Collected data:

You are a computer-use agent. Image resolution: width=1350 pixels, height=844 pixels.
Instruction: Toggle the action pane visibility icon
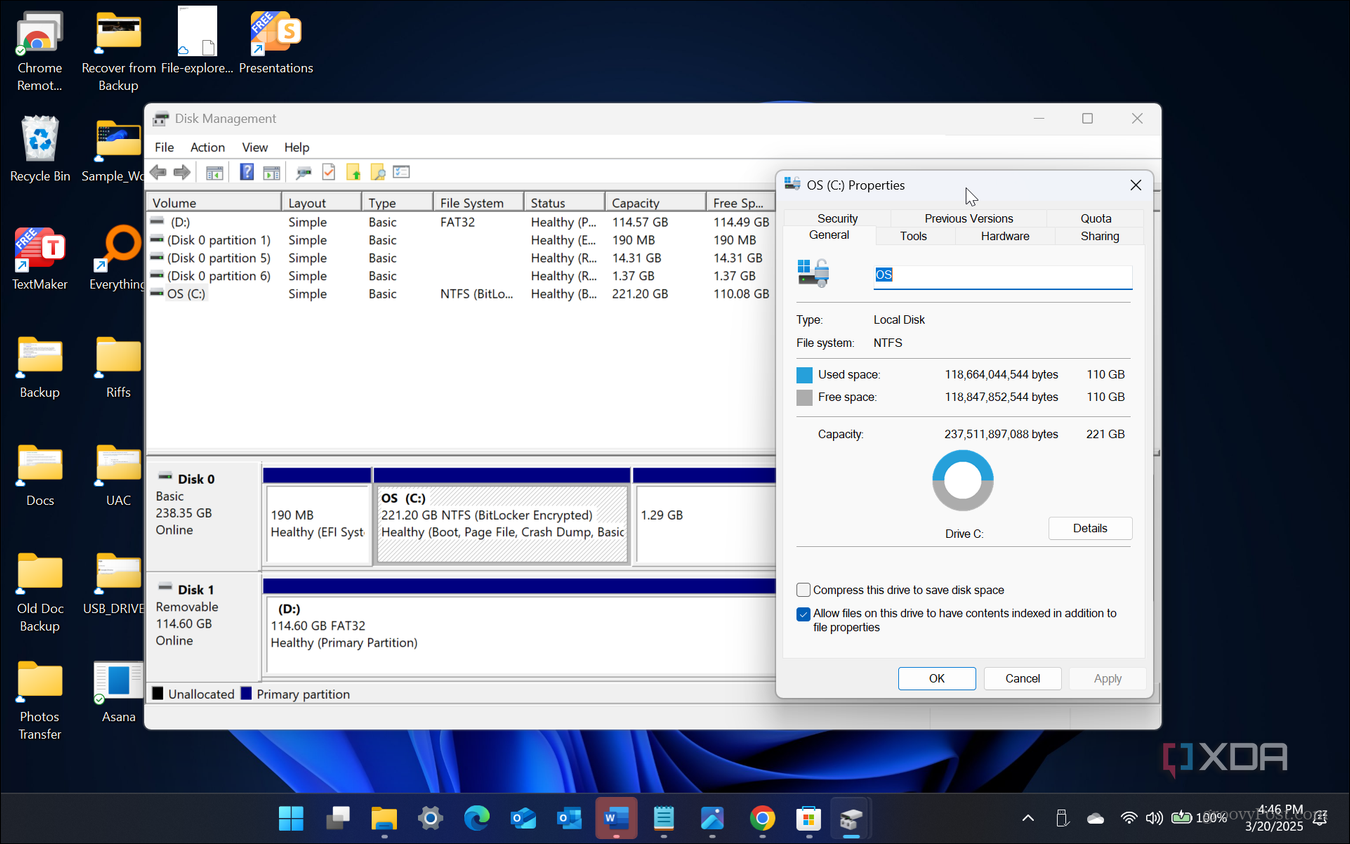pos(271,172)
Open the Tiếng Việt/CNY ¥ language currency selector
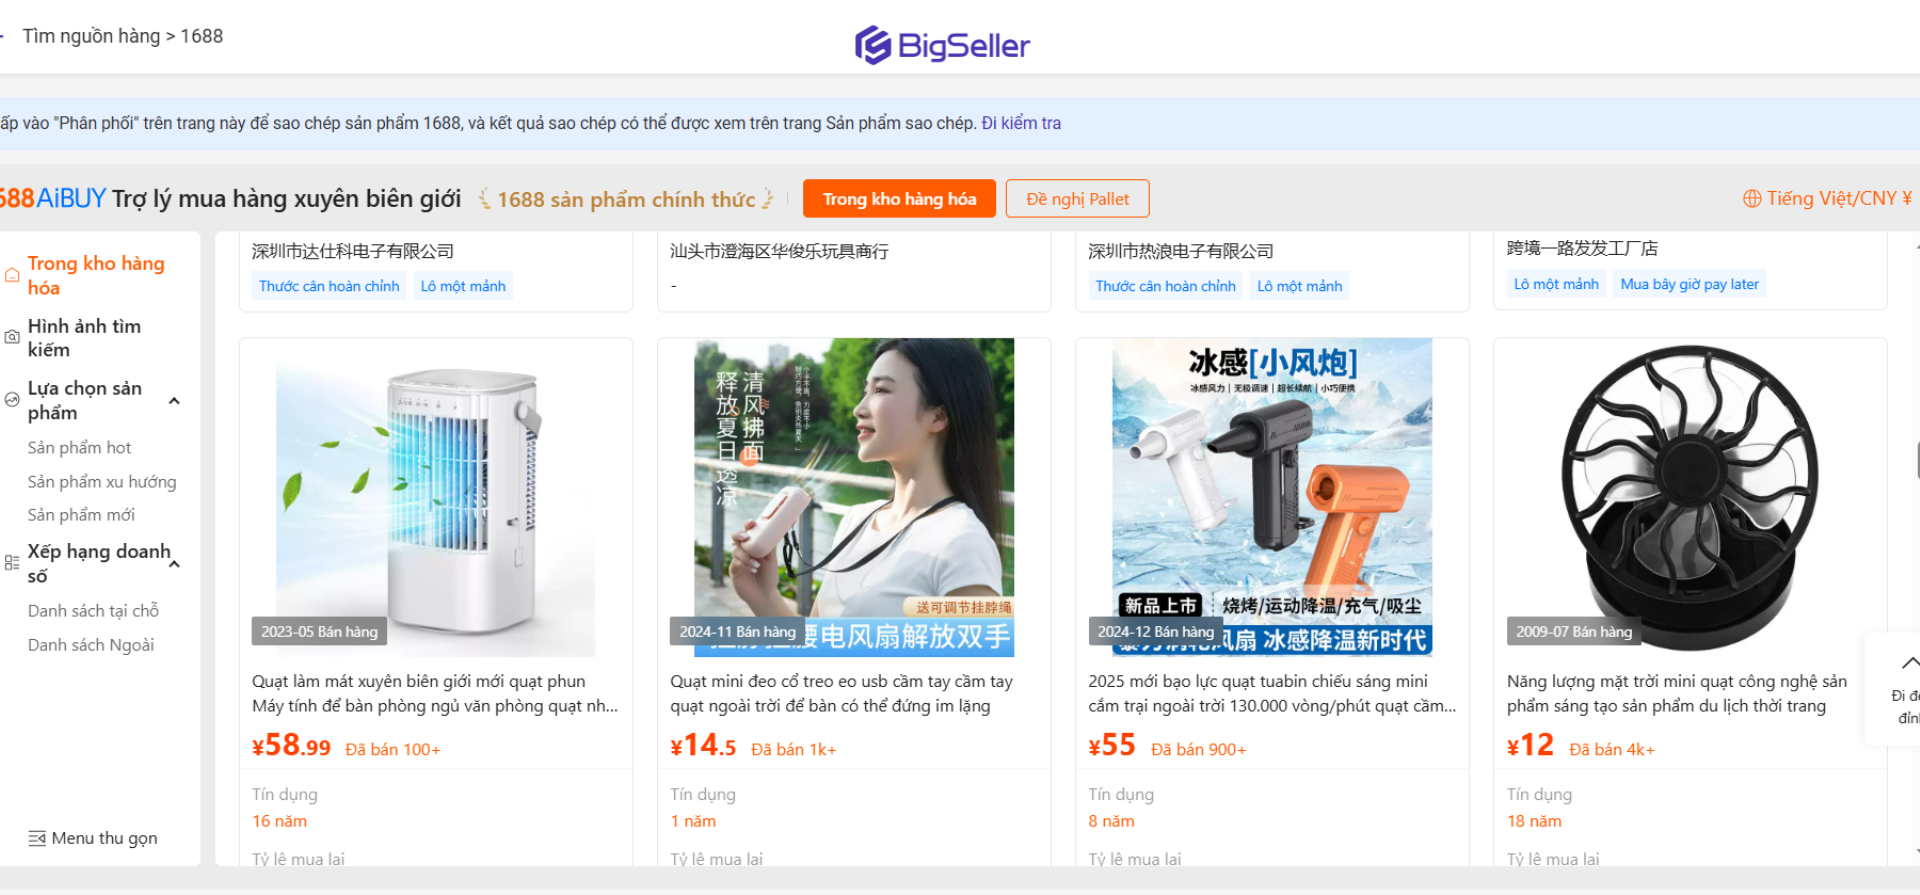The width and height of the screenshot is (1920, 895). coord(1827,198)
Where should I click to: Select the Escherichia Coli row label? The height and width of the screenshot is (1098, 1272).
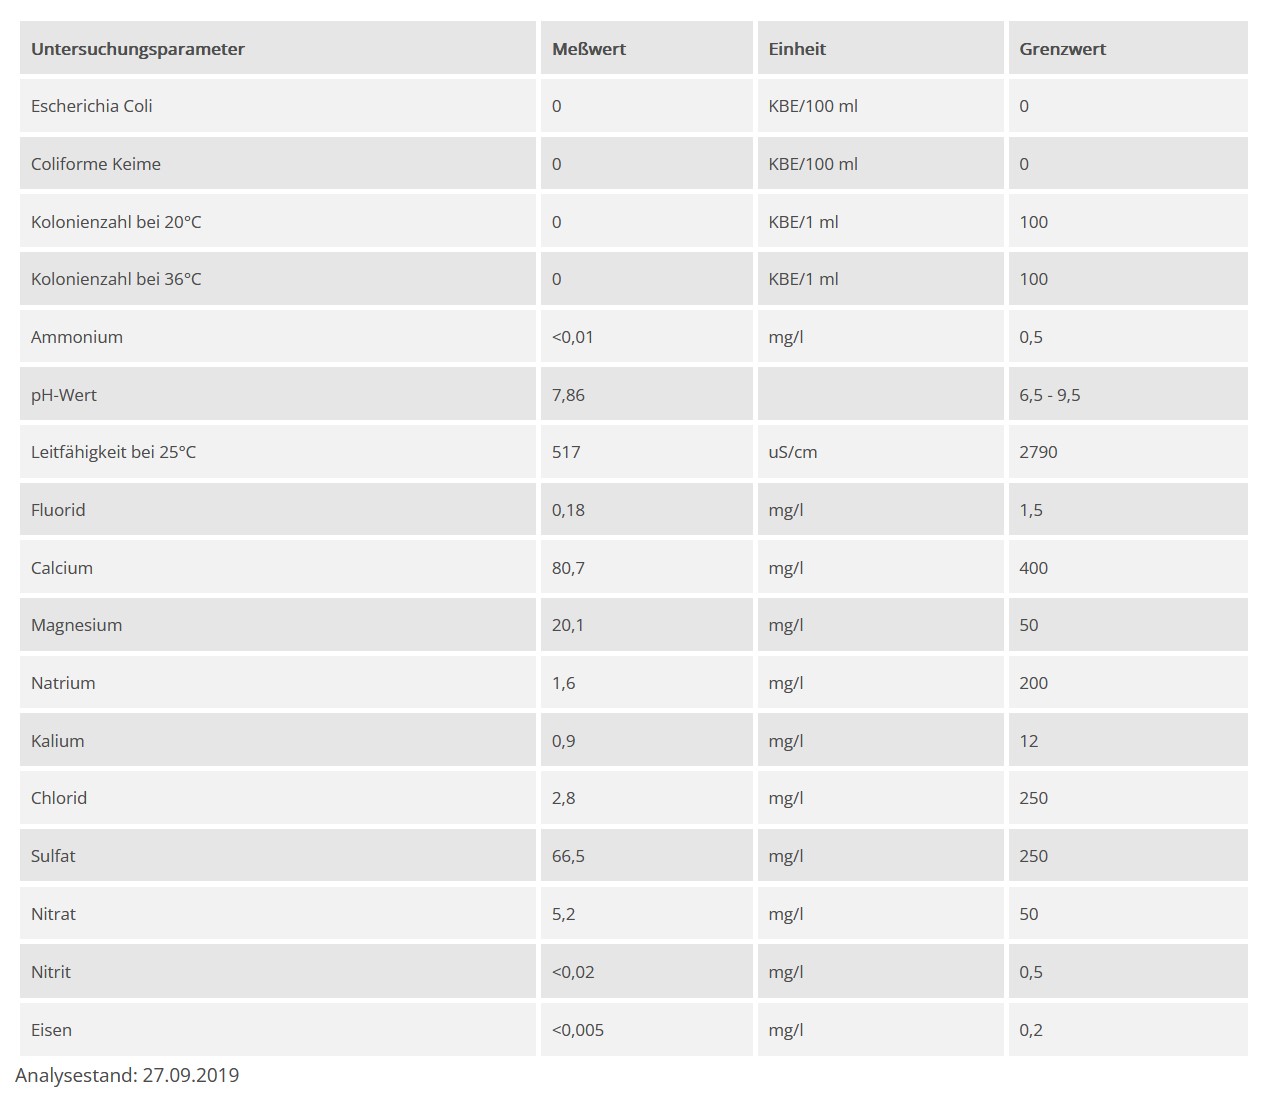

PROBLEM STATEMENT: Copy each entry exactly as written. Pictures do not belong in the copy.

TASK OUTPUT:
You are a computer-use agent. Image resolution: width=1350 pixels, height=844 pixels.
Instruction: Toggle the action pane visibility icon
pos(271,172)
Open the Tiếng Việt/CNY ¥ language currency selector
The width and height of the screenshot is (1920, 895). coord(1827,198)
Where should I click to: Select the Escherichia Coli row label? The height and width of the screenshot is (1098, 1272).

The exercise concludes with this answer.